Five Minute Friday is a writing event that has writers spending five minutes writing on the same topic and then sharing them at http://katemotaung.com/five-minute-friday/. This week's word is Present.
This photo of me was taken on a gondola in Venice. My sister and I didn't even know that the tour group had arranged for gondola rides and we almost didn't go. We thought about the money, the fact that as you can see by all of the straps hanging off of me, we had almost everything valuable with us and what would happens were filling our brains but we decided to go for it. And I am so glad that we did, that we lived in the present and had this once in a lifetime moment.

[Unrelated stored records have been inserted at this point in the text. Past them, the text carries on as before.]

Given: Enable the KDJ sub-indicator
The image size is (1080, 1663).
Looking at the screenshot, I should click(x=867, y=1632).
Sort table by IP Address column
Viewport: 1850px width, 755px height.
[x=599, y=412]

Coincidently, just weeks from getting back from that trip, the Five Minute Friday word was also present. I'd like to say that I've resolved everything I wrote about in that post, but unfortunately, I still struggle with the present. I can go through my day just fine, living in the moment and enjoying the present. But the minute my head hits the pillow, the tapes reliving the past start playing. The what ifs and the what's wrong with me drown out the memories of a perfectly good day and how this life, this present, is just fine even if it isn't how I thought it would be.
What I'm trying to do more often, and I think I may be succeeding at this, is to remember when those tapes hit play, that God is present. He has me in the palm of his hand and can turn the past into a wonderful present. I just have to be present in this moment and feel his presence in my life.